The tangent function is defined as the ratio of the sine function to the cosine function.

$tan (x) = \frac{sin ( x )}{cos ( x )}$

Period

The period is the length of the smallest horizontal interval over which the function's values repeat.

Parent Function: The period of $f (x) = tan (x)$ is $π$ .
Transformed Function: The period $P$ of $f (x) = a tan (b (x - c)) + d$ is calculated using the parameter $b$ .
$P = \frac{π}{∣ b ∣}$

Vertical Asymptotes

Vertical asymptotes are vertical lines that the graph of the function approaches but never touches. They occur where the function is undefined.

Condition: Vertical asymptotes exist where the denominator of the tangent function, $cos (x)$ , is equal to zero.
Parent Function: For $f (x) = tan (x)$ , vertical asymptotes occur at:
$x = \frac{π}{2} + kπ, for any integer k$
Transformed Function: For $f (x) = a tan (b (x - c)) + d$ , find the asymptotes by setting the argument of the function equal to the locations of the parent function's asymptotes:
$b (x - c) = \frac{π}{2} + kπ$

X-Intercepts

X-intercepts are the points where the graph of the function crosses the x-axis.
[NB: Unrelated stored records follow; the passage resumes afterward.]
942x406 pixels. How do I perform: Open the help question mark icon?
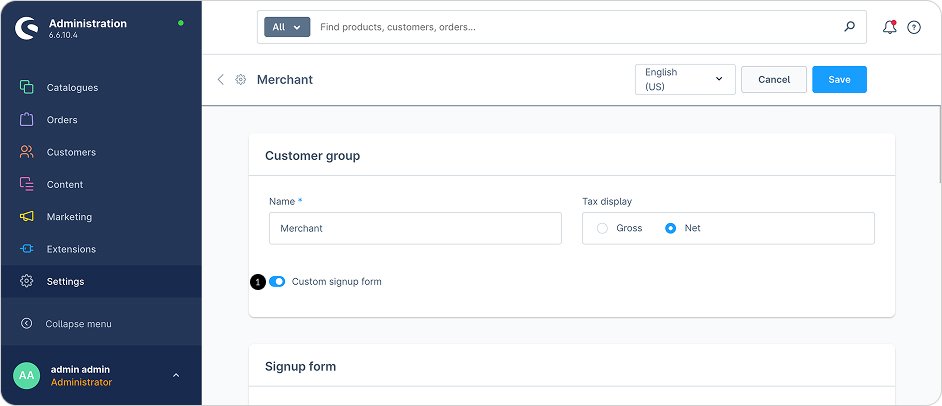914,27
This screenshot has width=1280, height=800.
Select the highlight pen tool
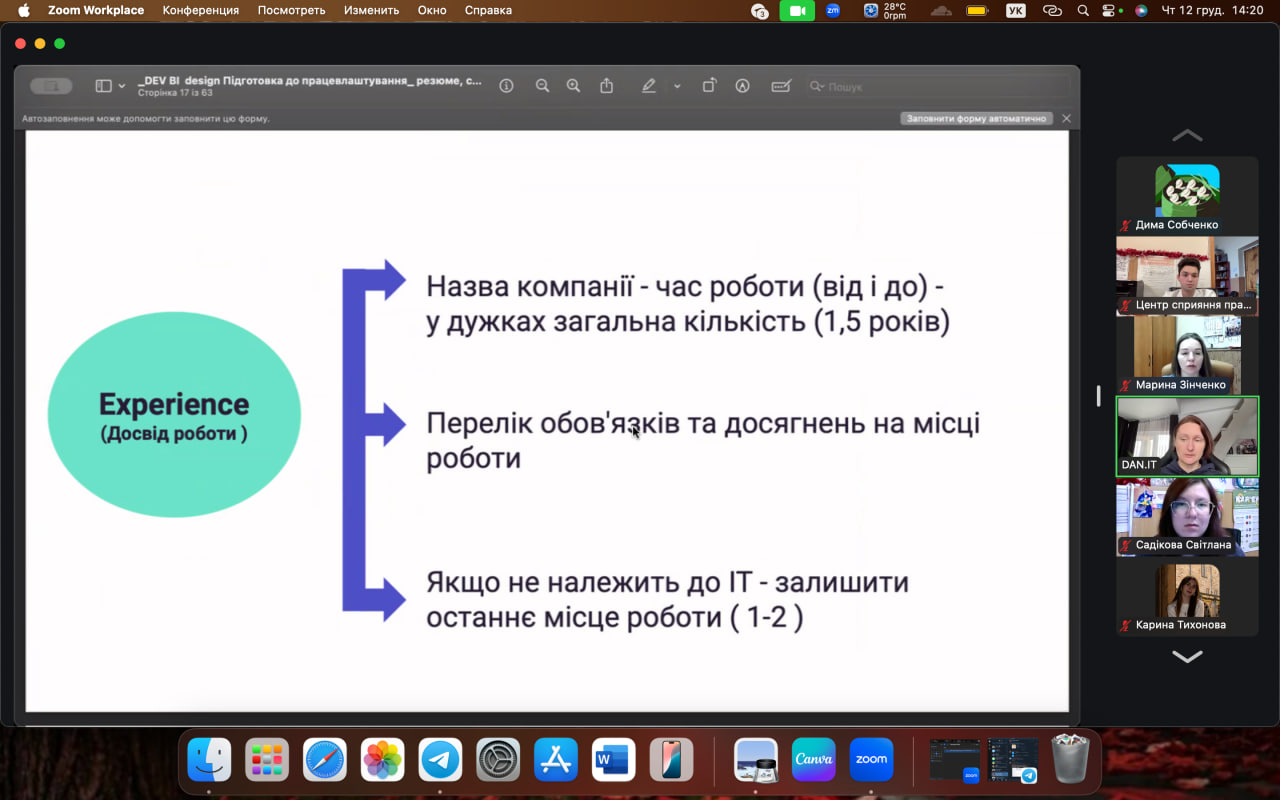[648, 86]
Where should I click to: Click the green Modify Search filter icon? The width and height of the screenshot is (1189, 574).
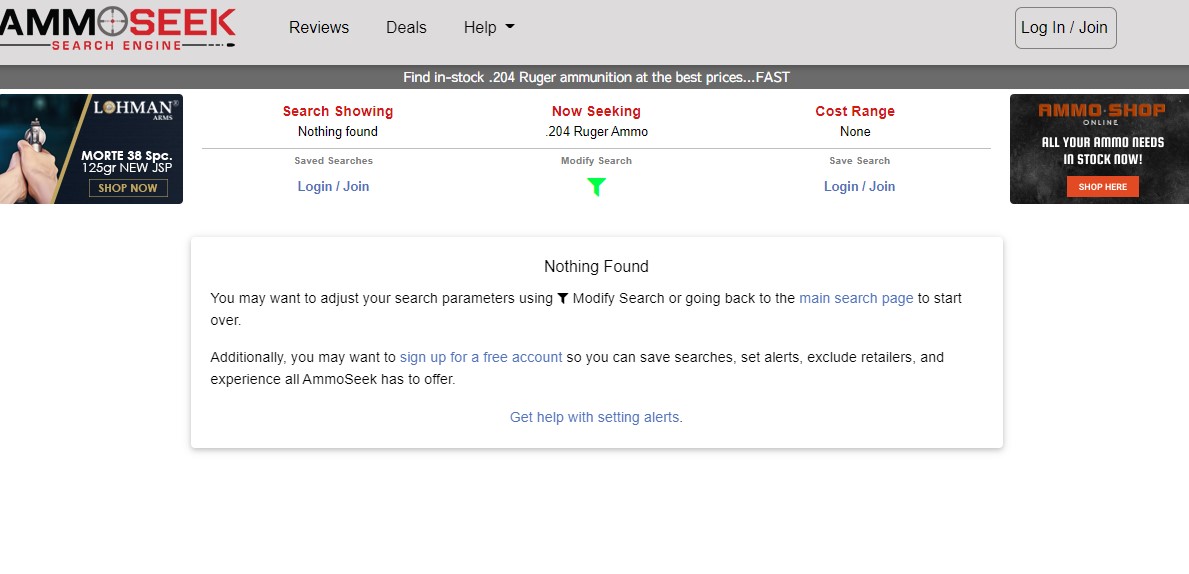tap(596, 187)
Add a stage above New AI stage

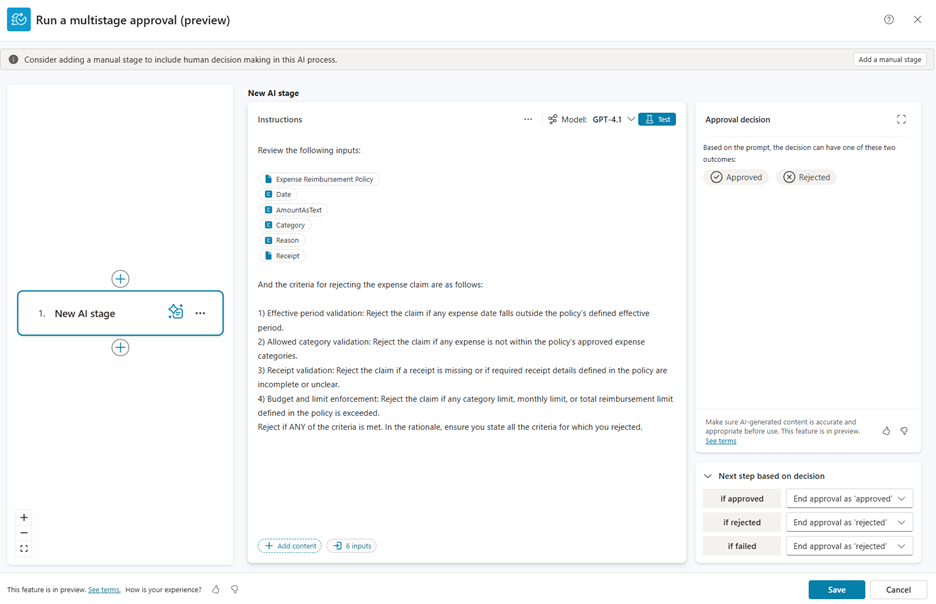pyautogui.click(x=120, y=279)
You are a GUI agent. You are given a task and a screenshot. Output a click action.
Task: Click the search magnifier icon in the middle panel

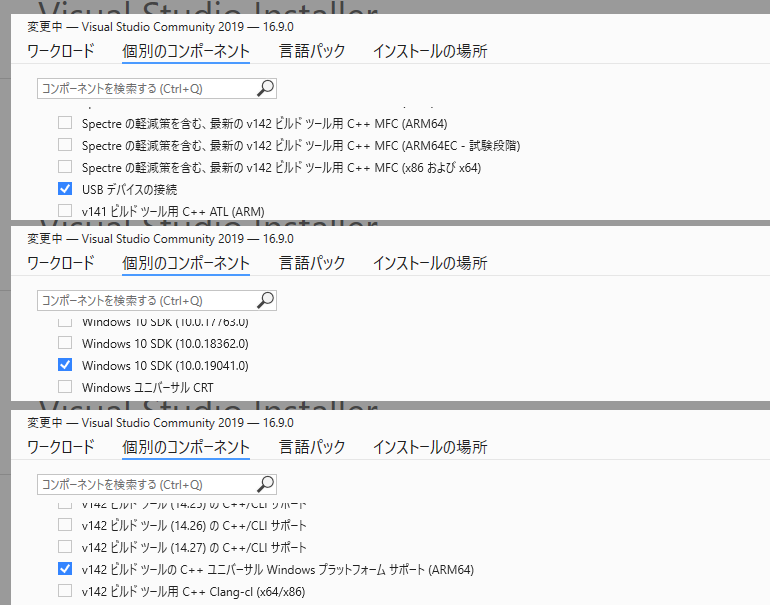pos(265,300)
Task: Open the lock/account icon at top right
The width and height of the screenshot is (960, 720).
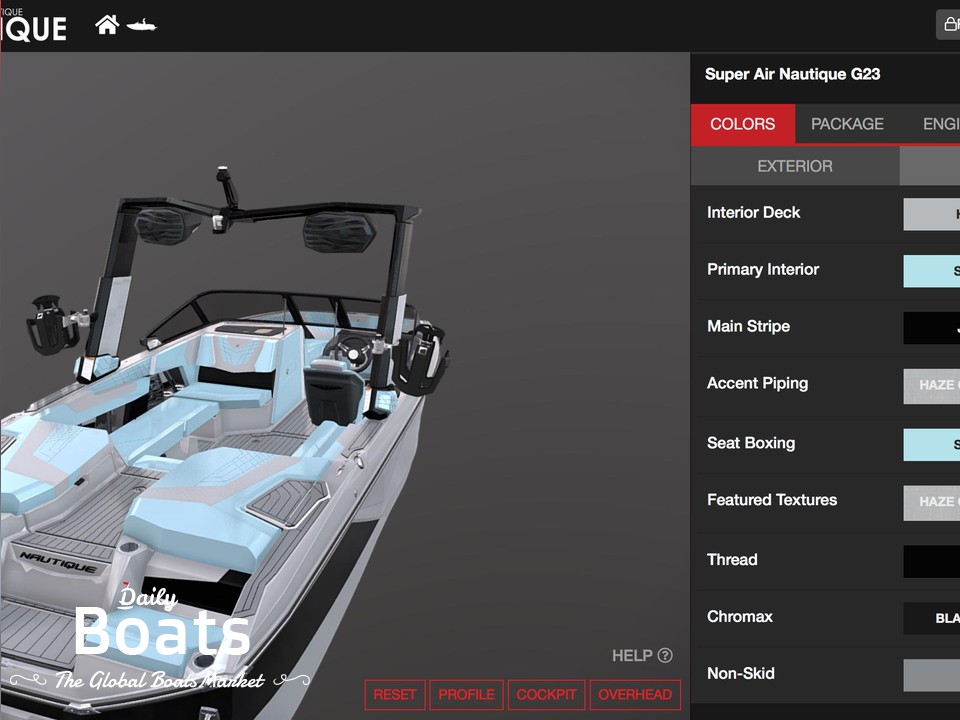Action: pyautogui.click(x=948, y=24)
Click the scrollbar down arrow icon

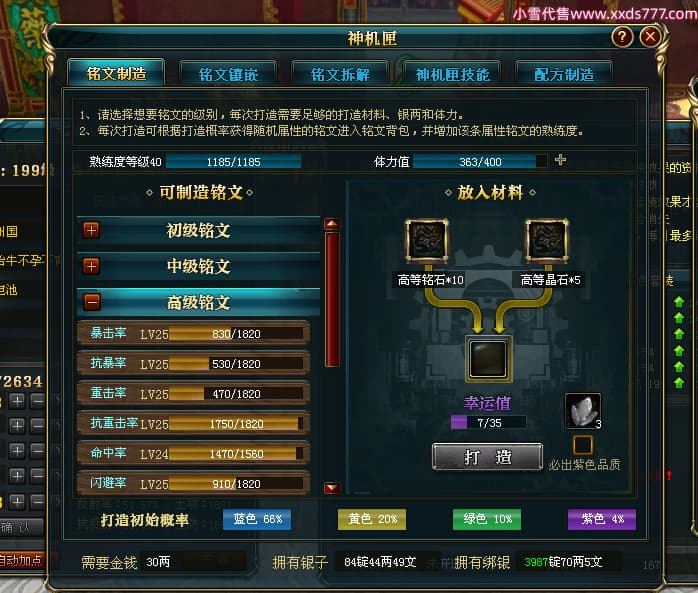pyautogui.click(x=332, y=488)
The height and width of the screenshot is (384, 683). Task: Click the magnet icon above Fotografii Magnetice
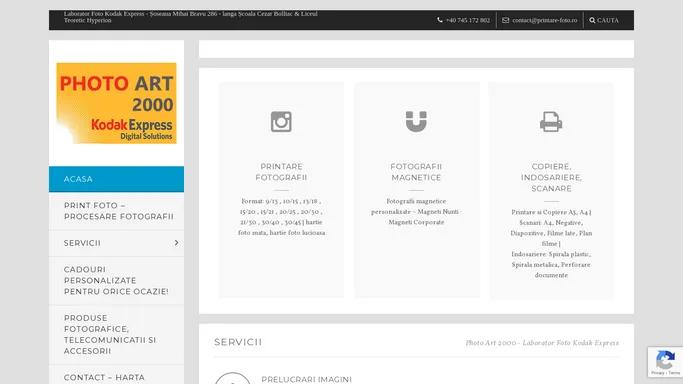click(x=416, y=121)
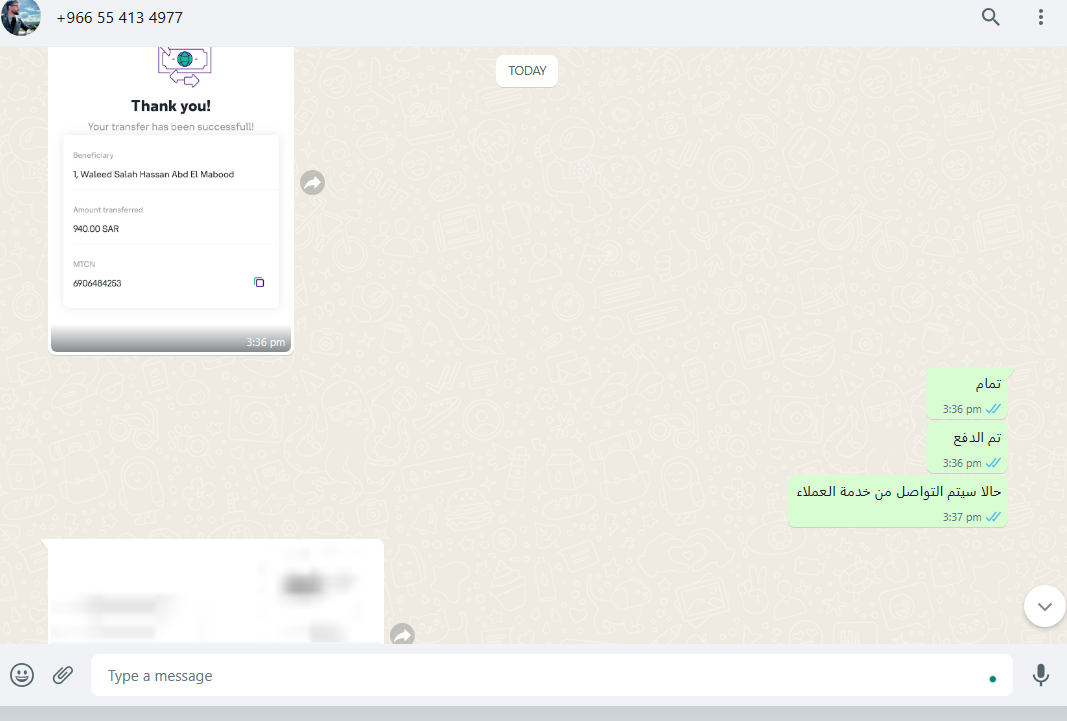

Condition: X-intercepts exist where the numerator of the tangent function, $sin (x)$ , is equal to zero (and the denominator is not).
Parent Function: For $f (x) = tan (x)$ , x-intercepts occur where $sin (x) = 0$ .

Understanding the Ratio-Based Properties

The most critical nuance of the tangent function is that all of its primary characteristics—domain, range, asymptotes, and intercepts—are direct consequences of its definition as $tan (x) = sin (x) / cos (x)$ .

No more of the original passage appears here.